First, let me show you the prop the children commandeered to help elevate their play to a new level.  The prop was a big box that I had set up in the space between the book corner and the house corner.  You can read about how it ended up in that part of the classroom from a previous post of mine entitled  The life of a big box in my classroom
I would say this big box was kind of an odd duck standing in what might be considered a liminal or boundary space.  However, the box in that space offered the children a rich array of possibilities for their play.  In the picture above, the child was playing a little game peek-a-boo.  Or maybe he was observing what was happening in the classroom from his secret blind.

Since it was so close to the book corner, for another child it turned out a place to read in solitude.

And since the big box was so close to the house area, some children used the dress up clothes to become superheroes.  And the superheroes needed a hideout, so they tipped the big box on its side to make their superhero cave.

Before the children could recreate the iconic scene I alluded to near the beginning of this post, they first had to decide who was going to be Dorothy.  The child with the green sleeve took on the role of director.
She indicated that the child in the stripes was the logical choice for Dorothy because she had a basket.  Since they all knew that Dorothy had a basket in the movie, they all agreed immediately.  

After that role was decided, the children re-created the iconic scene when the house fell on the Wicked Witch of the West.   In the video below, one child laid on the floor and pulled a corner of the box over his feet. When he was done, he pretended he was dead by laying face down on the floor with one foot and ankle under the box.  The box was thus transformed into Dorothy's house that landed on the wicked witch.  The child who was directing encouraged Dorothy to crawl into her house.  To complete the scene, she encouraged the other players to join Dorothy in the house.
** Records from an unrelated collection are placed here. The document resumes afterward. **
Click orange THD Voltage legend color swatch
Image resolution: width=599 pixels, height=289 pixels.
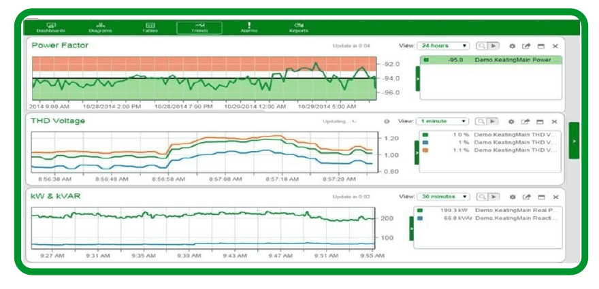(425, 150)
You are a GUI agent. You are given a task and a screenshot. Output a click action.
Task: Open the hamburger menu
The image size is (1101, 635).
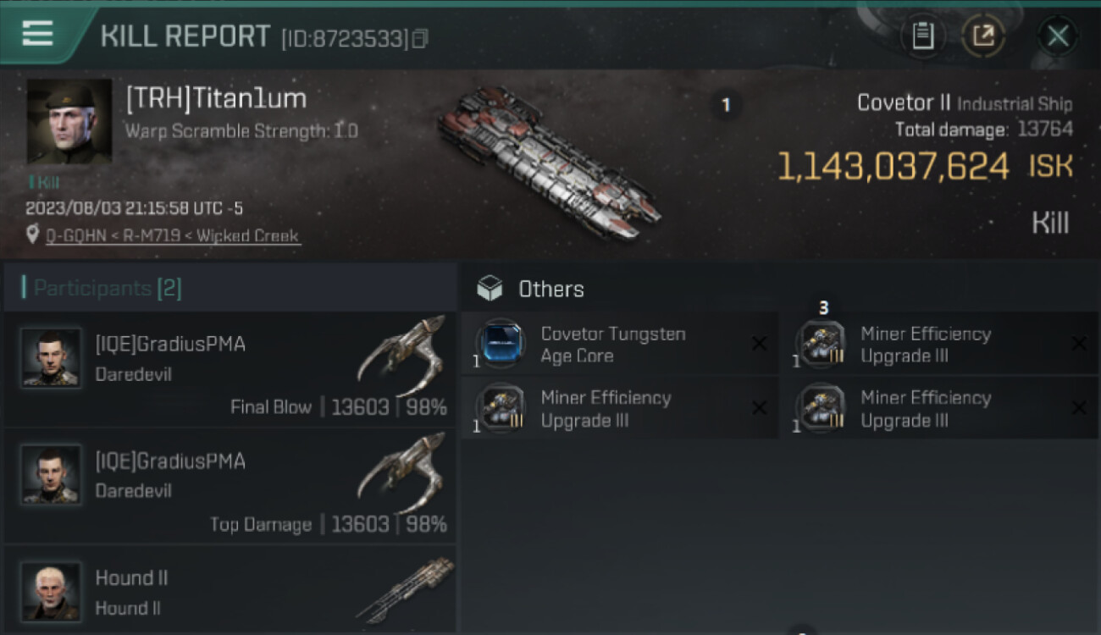38,34
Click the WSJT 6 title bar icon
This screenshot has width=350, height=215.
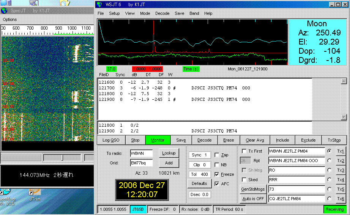pyautogui.click(x=100, y=5)
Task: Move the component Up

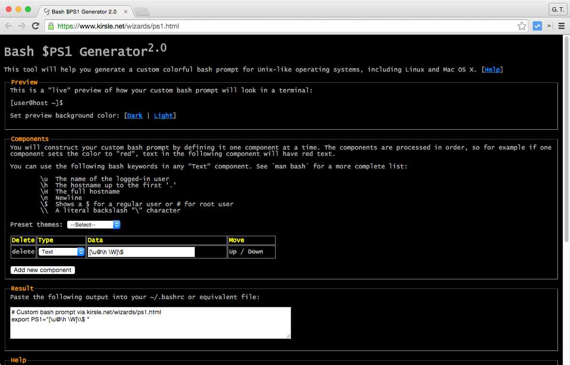Action: pyautogui.click(x=235, y=251)
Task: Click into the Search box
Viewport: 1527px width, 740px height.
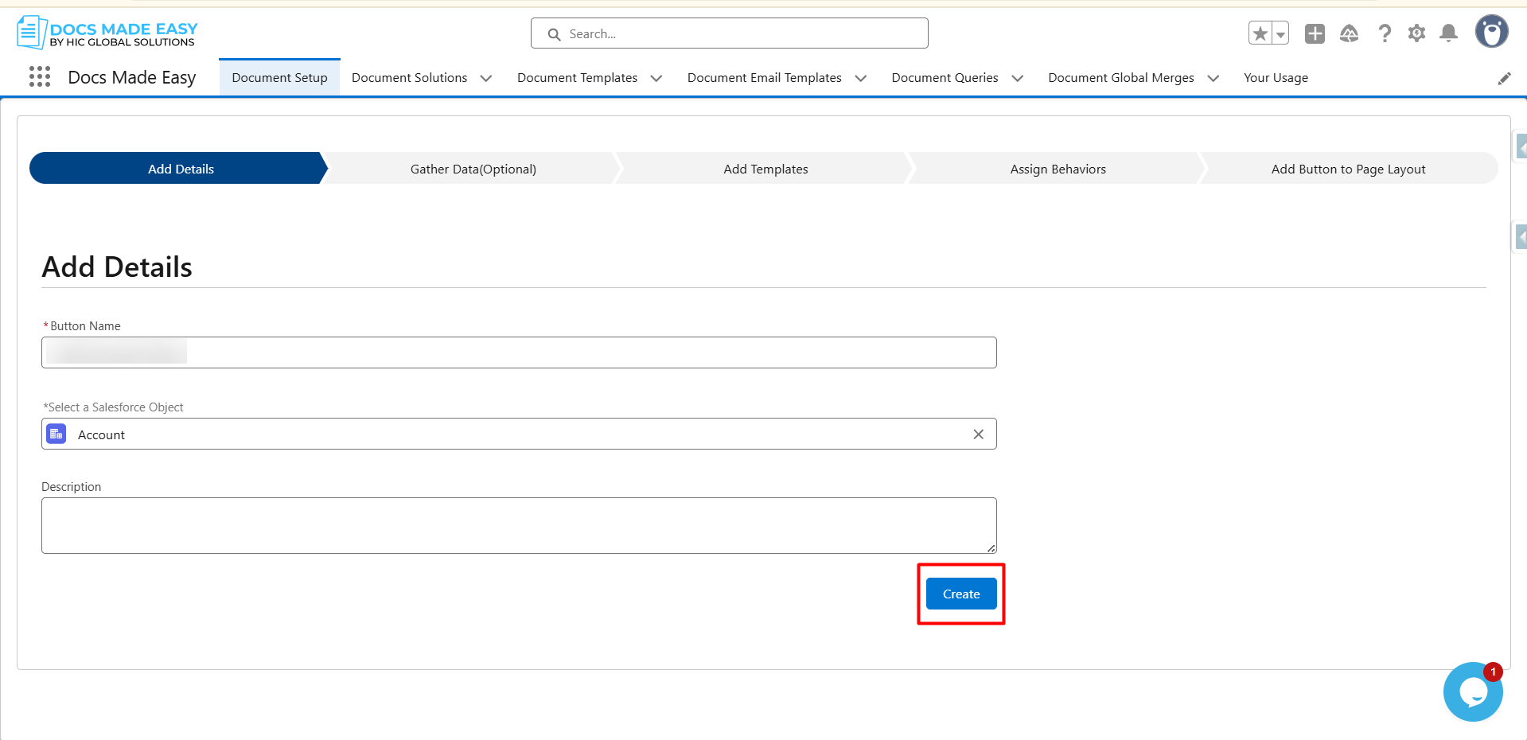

The Wizard of Oz from Thomas Bedard on Vimeo.

The excitement of re-creating this scene was palpable.  Their dramatic play was a moving target both physically and metaphorically.  At the very moment when the child pulled the big box over his feet, their play came together in such a way as to transcend space and time.  Though the details of how this scene came together deviated a bit from the original, the children captured to their great satisfaction and excitement the gestalt of that iconic scene from the movie.

With great pleasure, I can safely say that they were off to see the wizard, the wonderful Wizard of Oz.